Catón el Joven era un modelo de rígida virtud. Había prestado servicios en Asia bajo el mando de Lúculo, cuya severa disciplina admiraba mucho. Catón condujo deliberadamente su vida según los principios implícitos en las historias que se contaban sobre los antiguos romanos. Como siempre hacía ostentación de su virtud, fastidiaba a otras personas; como jamás toleraba las debilidades humanas de los demás, los encolerizaba; y como nunca aceptaba compromisos, finalmente era derrotado. (Las generaciones posteriores, que no tuvieron que tratar con él, admiraron mucho su rígida honestidad y su inflexible devoción a sus principios.)

Contra Catilina también estaba Cicerón, que no pertenecía al partido senatorial ni al popular. En general, Cicerón fue un hombre amable, noble y honesto, con elevados principios. Cicerón tenía la honestidad de Catón sin su presunción. Pero no era un hombre fuerte.
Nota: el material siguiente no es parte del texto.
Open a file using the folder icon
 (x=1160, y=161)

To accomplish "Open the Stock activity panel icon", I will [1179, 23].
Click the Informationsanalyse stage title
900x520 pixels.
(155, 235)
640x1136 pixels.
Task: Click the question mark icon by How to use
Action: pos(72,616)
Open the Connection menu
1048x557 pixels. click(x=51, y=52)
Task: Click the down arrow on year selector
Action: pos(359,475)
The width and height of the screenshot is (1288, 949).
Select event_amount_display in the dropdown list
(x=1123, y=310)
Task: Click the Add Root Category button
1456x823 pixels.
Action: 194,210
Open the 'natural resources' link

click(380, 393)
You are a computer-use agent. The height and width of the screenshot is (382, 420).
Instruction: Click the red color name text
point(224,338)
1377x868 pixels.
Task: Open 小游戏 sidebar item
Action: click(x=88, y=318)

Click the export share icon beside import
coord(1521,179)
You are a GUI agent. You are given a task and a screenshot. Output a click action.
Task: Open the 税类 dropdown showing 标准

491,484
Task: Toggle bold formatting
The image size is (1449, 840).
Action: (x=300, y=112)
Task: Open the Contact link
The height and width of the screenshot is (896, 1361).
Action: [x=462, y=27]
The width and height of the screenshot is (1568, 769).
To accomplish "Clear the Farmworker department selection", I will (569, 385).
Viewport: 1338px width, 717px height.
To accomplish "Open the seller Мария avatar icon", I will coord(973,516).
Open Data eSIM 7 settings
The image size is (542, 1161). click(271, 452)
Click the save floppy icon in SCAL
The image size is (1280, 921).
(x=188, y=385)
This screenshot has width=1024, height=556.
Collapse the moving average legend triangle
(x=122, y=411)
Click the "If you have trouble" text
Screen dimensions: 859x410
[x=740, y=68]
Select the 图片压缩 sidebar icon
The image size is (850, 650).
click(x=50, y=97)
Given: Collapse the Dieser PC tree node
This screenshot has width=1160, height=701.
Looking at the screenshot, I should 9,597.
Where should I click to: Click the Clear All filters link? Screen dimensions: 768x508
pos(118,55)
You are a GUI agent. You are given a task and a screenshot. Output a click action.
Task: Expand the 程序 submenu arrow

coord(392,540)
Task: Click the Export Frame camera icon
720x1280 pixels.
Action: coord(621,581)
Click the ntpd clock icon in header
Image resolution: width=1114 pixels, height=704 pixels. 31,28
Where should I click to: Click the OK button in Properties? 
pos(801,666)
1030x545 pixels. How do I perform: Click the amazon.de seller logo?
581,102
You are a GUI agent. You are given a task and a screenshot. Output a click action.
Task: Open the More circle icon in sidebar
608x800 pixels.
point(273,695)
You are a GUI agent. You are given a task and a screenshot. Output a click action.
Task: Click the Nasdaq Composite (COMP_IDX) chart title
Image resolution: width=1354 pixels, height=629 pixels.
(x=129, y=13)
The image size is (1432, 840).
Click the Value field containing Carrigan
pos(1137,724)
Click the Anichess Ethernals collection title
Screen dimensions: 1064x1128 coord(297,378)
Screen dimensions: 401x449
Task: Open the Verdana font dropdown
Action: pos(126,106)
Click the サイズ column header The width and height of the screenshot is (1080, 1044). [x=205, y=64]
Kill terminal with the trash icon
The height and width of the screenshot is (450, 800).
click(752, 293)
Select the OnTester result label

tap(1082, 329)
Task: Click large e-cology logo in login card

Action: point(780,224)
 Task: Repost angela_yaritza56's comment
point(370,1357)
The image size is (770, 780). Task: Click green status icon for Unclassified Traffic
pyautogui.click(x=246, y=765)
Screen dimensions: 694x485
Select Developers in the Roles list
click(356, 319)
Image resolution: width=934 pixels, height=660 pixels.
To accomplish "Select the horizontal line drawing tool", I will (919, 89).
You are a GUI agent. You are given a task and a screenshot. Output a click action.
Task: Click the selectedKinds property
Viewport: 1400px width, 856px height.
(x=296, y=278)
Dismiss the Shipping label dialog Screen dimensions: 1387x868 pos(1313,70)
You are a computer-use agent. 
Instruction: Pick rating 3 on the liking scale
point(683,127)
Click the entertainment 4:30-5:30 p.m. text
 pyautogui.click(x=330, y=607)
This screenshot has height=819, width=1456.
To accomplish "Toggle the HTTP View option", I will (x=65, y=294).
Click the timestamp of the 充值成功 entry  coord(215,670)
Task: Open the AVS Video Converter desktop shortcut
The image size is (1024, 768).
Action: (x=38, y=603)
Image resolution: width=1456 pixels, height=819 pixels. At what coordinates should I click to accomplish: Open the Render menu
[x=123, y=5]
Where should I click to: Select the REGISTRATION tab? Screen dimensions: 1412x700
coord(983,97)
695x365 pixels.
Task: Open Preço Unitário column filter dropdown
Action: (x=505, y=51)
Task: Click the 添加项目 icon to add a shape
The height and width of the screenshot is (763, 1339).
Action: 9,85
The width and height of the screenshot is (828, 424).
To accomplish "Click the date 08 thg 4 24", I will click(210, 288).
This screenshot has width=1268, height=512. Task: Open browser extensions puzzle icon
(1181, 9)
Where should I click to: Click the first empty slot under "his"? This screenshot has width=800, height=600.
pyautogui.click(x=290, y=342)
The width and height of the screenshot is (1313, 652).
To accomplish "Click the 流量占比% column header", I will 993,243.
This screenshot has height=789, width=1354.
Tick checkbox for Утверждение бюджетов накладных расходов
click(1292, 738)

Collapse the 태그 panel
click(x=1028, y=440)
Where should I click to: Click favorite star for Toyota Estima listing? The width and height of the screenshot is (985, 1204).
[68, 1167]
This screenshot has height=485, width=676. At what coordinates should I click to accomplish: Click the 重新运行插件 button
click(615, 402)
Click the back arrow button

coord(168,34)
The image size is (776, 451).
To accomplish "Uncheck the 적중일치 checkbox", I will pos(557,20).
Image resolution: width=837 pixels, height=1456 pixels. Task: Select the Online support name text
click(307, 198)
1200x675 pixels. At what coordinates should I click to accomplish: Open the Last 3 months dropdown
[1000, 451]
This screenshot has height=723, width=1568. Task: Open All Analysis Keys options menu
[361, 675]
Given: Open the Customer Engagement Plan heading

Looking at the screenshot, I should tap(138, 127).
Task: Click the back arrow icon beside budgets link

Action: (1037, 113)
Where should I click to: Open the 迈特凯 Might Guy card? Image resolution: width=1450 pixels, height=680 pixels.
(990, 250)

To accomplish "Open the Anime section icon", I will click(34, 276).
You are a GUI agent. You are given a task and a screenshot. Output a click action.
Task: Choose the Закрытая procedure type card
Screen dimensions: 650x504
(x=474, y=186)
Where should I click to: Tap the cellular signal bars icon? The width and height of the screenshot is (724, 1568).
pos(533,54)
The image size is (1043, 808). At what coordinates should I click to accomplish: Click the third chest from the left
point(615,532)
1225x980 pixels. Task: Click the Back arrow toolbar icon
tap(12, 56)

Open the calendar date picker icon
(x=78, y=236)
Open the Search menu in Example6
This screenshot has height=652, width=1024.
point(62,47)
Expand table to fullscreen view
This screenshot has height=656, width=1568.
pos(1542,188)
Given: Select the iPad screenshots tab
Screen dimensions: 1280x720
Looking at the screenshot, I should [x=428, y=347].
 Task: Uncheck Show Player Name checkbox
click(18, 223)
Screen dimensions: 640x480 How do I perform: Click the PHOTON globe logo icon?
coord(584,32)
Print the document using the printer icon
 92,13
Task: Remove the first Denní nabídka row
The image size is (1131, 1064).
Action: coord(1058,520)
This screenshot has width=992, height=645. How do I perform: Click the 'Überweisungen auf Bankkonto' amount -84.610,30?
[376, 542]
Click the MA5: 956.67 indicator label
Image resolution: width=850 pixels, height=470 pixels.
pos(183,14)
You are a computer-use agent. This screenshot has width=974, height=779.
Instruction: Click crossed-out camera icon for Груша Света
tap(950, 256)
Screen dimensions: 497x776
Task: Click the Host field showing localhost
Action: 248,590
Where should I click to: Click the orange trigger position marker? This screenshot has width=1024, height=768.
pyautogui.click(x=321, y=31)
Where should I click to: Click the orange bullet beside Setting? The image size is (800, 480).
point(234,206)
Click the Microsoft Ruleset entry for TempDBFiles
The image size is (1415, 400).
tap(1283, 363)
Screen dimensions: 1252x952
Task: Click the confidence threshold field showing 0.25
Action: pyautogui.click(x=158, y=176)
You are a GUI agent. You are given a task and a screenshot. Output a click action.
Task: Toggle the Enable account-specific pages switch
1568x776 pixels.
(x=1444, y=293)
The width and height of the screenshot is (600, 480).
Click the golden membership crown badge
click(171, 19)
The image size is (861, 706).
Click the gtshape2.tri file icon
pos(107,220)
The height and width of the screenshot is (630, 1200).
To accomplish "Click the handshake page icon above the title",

A menudo permanecía indeciso con respecto al curso de acción que debía seguir en casos particulares, y esta indecisión le hacía parecer a veces un cobarde.

Pero en esta ocasión Cicerón actuó con la mayor decisión de su vida. Se presentó como candidato al consulado para el 63 a. C. contra Catilina, y fue elegido. Como cónsul, Cicerón emprendió rápidamente la acción. Por indiscreción de uno de los conspiradores, Cicerón obtuvo un conocimiento específico de algunos de los planes de la conspiración, que incluían el intento de asesinar al mismo Cicerón. Reunió diligentemente nuevas pruebas. Además, se previno contra una posible insurrección militar. Hizo guarnecer de hombres las murallas de Roma, armó a los ciudadanos y luego convocó a una reunión del Senado.

Catilina tuvo el descaro de aparecer en la reunión, pues a fin de cuentas era senador. Cicerón se levantó y pronunció el discurso más elocuente y eficaz de su vida, exponiendo frente a Catilina todos los planes, las acciones y las intenciones de éste. A medida que hablaba, los senadores que estaban sentados cerca de Catilina se alejaron de él, dejando al conspirador solo y rodeado de asientos vacíos.